**Aim of the exercise**
Can you rewrite the data below with every "The image size is" swapped for "The screenshot measures" and everything else left unchanged?

**Source material**

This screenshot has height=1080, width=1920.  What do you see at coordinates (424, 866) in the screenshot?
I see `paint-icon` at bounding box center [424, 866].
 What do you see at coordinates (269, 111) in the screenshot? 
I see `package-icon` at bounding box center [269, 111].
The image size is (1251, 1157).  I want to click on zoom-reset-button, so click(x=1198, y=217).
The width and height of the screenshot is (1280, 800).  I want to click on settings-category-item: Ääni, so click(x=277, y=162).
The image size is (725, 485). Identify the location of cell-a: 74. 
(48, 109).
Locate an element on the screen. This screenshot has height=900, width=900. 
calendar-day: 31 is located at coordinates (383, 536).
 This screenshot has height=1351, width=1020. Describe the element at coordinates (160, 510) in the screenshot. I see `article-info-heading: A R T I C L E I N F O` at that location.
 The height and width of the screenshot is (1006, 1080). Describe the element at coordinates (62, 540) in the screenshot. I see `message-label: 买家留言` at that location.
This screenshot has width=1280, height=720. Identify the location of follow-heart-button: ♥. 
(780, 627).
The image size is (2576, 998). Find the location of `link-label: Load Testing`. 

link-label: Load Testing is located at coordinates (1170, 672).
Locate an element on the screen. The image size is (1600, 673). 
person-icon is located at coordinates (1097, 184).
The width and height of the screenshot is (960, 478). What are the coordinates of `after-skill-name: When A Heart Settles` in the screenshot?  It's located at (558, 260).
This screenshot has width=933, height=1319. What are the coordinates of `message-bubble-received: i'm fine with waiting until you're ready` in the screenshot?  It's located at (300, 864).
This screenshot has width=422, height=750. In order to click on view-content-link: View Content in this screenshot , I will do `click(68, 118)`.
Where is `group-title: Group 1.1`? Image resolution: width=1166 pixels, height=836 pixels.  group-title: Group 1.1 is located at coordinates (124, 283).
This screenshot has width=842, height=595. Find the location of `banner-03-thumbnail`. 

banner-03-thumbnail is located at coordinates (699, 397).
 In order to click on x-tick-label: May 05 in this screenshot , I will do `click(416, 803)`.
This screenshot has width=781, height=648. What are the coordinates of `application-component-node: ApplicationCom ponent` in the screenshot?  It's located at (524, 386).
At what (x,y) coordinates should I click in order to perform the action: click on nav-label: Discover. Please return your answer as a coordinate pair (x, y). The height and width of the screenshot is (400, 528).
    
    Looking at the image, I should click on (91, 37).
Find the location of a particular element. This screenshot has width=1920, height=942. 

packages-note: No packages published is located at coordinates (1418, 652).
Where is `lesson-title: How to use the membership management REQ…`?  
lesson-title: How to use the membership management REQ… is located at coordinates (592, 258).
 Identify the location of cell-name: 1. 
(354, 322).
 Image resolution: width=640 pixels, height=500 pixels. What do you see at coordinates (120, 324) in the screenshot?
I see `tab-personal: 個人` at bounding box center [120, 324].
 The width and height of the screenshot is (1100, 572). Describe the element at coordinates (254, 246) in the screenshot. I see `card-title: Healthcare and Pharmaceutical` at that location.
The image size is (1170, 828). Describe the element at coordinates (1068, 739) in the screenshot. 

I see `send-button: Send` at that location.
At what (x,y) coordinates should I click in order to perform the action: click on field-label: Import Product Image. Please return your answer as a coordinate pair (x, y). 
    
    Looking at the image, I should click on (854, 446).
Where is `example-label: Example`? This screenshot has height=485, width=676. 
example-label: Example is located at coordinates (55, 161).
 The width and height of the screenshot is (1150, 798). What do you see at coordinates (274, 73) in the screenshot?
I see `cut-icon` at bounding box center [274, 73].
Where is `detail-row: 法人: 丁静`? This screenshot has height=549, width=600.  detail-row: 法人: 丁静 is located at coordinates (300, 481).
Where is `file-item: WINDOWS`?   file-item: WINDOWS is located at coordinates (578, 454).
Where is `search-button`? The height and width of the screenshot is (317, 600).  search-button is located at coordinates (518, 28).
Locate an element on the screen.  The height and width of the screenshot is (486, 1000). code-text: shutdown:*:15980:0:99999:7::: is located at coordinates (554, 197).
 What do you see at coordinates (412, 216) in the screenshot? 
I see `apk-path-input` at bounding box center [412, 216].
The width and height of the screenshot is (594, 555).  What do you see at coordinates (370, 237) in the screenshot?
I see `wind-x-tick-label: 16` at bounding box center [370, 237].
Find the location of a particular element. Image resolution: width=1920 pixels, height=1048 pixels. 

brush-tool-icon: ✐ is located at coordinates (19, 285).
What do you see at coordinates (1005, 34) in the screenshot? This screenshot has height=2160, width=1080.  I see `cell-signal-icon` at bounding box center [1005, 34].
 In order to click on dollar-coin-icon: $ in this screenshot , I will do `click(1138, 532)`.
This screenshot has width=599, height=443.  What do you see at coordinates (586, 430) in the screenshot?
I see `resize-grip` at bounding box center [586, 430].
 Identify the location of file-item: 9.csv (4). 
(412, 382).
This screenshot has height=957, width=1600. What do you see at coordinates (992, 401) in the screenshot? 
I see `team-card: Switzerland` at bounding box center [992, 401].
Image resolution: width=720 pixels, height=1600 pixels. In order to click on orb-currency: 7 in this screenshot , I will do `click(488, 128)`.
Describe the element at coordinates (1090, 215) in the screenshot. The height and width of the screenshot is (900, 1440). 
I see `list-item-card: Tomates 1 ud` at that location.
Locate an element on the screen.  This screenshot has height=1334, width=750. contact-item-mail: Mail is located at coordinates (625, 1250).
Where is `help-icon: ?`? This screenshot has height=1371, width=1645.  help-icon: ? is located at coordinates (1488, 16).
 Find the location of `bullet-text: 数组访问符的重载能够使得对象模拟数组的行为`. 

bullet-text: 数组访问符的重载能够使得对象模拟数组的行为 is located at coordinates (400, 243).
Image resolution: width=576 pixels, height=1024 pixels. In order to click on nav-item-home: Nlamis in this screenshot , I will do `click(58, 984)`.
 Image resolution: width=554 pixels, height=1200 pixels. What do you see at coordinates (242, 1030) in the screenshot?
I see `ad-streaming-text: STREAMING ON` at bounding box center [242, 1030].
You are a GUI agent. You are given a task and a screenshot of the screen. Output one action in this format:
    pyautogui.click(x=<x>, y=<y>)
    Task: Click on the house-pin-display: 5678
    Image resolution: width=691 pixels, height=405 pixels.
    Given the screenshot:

**Response**
This screenshot has height=1080, width=1920.  What do you see at coordinates (424, 866) in the screenshot?
I see `paint-icon` at bounding box center [424, 866].
 What do you see at coordinates (269, 111) in the screenshot? 
I see `package-icon` at bounding box center [269, 111].
The screenshot measures (1251, 1157).  I want to click on zoom-reset-button, so click(x=1198, y=217).
The width and height of the screenshot is (1280, 800).  I want to click on settings-category-item: Ääni, so click(x=277, y=162).
The screenshot measures (725, 485). Identify the location of cell-a: 74. 
(48, 109).
Locate an element on the screen. This screenshot has height=900, width=900. 
calendar-day: 31 is located at coordinates (383, 536).
 This screenshot has height=1351, width=1020. Describe the element at coordinates (160, 510) in the screenshot. I see `article-info-heading: A R T I C L E I N F O` at that location.
 The height and width of the screenshot is (1006, 1080). Describe the element at coordinates (62, 540) in the screenshot. I see `message-label: 买家留言` at that location.
This screenshot has width=1280, height=720. Identify the location of follow-heart-button: ♥. 
(780, 627).
The screenshot measures (2576, 998). Find the location of `link-label: Load Testing`. 

link-label: Load Testing is located at coordinates (1170, 672).
Locate an element on the screen. The screenshot measures (1600, 673). 
person-icon is located at coordinates (1097, 184).
The width and height of the screenshot is (960, 478). What are the coordinates of `after-skill-name: When A Heart Settles` in the screenshot?  It's located at (558, 260).
This screenshot has width=933, height=1319. What are the coordinates of `message-bubble-received: i'm fine with waiting until you're ready` in the screenshot?  It's located at (300, 864).
This screenshot has width=422, height=750. In order to click on view-content-link: View Content in this screenshot , I will do `click(68, 118)`.
Where is `group-title: Group 1.1`? Image resolution: width=1166 pixels, height=836 pixels.  group-title: Group 1.1 is located at coordinates (124, 283).
This screenshot has width=842, height=595. Find the location of `banner-03-thumbnail`. 

banner-03-thumbnail is located at coordinates (699, 397).
 In order to click on x-tick-label: May 05 in this screenshot , I will do `click(416, 803)`.
This screenshot has width=781, height=648. What are the coordinates of `application-component-node: ApplicationCom ponent` in the screenshot?  It's located at (524, 386).
At what (x,y) coordinates should I click in order to perform the action: click on nav-label: Discover. Please return your answer as a coordinate pair (x, y). The height and width of the screenshot is (400, 528).
    
    Looking at the image, I should click on (91, 37).
Find the location of a particular element. This screenshot has width=1920, height=942. 

packages-note: No packages published is located at coordinates (1418, 652).
Where is `lesson-title: How to use the membership management REQ…`?  
lesson-title: How to use the membership management REQ… is located at coordinates (592, 258).
 Identify the location of cell-name: 1. 
(354, 322).
 Image resolution: width=640 pixels, height=500 pixels. What do you see at coordinates (120, 324) in the screenshot?
I see `tab-personal: 個人` at bounding box center [120, 324].
 The width and height of the screenshot is (1100, 572). Describe the element at coordinates (254, 246) in the screenshot. I see `card-title: Healthcare and Pharmaceutical` at that location.
The screenshot measures (1170, 828). Describe the element at coordinates (1068, 739) in the screenshot. 

I see `send-button: Send` at that location.
At what (x,y) coordinates should I click in order to perform the action: click on field-label: Import Product Image. Please return your answer as a coordinate pair (x, y). 
    
    Looking at the image, I should click on (854, 446).
Where is `example-label: Example`? This screenshot has height=485, width=676. 
example-label: Example is located at coordinates (55, 161).
 The width and height of the screenshot is (1150, 798). What do you see at coordinates (274, 73) in the screenshot?
I see `cut-icon` at bounding box center [274, 73].
Where is `detail-row: 法人: 丁静`? This screenshot has height=549, width=600.  detail-row: 法人: 丁静 is located at coordinates (300, 481).
Where is `file-item: WINDOWS`?   file-item: WINDOWS is located at coordinates (578, 454).
Where is `search-button`? The height and width of the screenshot is (317, 600).  search-button is located at coordinates (518, 28).
Locate an element on the screen.  The height and width of the screenshot is (486, 1000). code-text: shutdown:*:15980:0:99999:7::: is located at coordinates (554, 197).
 What do you see at coordinates (412, 216) in the screenshot? 
I see `apk-path-input` at bounding box center [412, 216].
The width and height of the screenshot is (594, 555).  What do you see at coordinates (370, 237) in the screenshot?
I see `wind-x-tick-label: 16` at bounding box center [370, 237].
Find the location of a particular element. Image resolution: width=1920 pixels, height=1048 pixels. 

brush-tool-icon: ✐ is located at coordinates (19, 285).
What do you see at coordinates (1005, 34) in the screenshot? This screenshot has height=2160, width=1080.  I see `cell-signal-icon` at bounding box center [1005, 34].
 In order to click on dollar-coin-icon: $ in this screenshot , I will do `click(1138, 532)`.
This screenshot has width=599, height=443.  What do you see at coordinates (586, 430) in the screenshot?
I see `resize-grip` at bounding box center [586, 430].
 Identify the location of file-item: 9.csv (4). 
(412, 382).
This screenshot has height=957, width=1600. What do you see at coordinates (992, 401) in the screenshot? 
I see `team-card: Switzerland` at bounding box center [992, 401].
Image resolution: width=720 pixels, height=1600 pixels. In order to click on orb-currency: 7 in this screenshot , I will do `click(488, 128)`.
Describe the element at coordinates (1090, 215) in the screenshot. The height and width of the screenshot is (900, 1440). 
I see `list-item-card: Tomates 1 ud` at that location.
Locate an element on the screen.  This screenshot has height=1334, width=750. contact-item-mail: Mail is located at coordinates (625, 1250).
Where is `help-icon: ?`? This screenshot has height=1371, width=1645.  help-icon: ? is located at coordinates (1488, 16).
 Find the location of `bullet-text: 数组访问符的重载能够使得对象模拟数组的行为`. 

bullet-text: 数组访问符的重载能够使得对象模拟数组的行为 is located at coordinates (400, 243).
Image resolution: width=576 pixels, height=1024 pixels. In order to click on nav-item-home: Nlamis in this screenshot , I will do `click(58, 984)`.
 Image resolution: width=554 pixels, height=1200 pixels. What do you see at coordinates (242, 1030) in the screenshot?
I see `ad-streaming-text: STREAMING ON` at bounding box center [242, 1030].
You are a GUI agent. You are given a task and a screenshot of the screen. Output one action in this format:
    pyautogui.click(x=<x>, y=<y>)
    Task: Click on the house-pin-display: 5678
    Image resolution: width=691 pixels, height=405 pixels.
    Given the screenshot:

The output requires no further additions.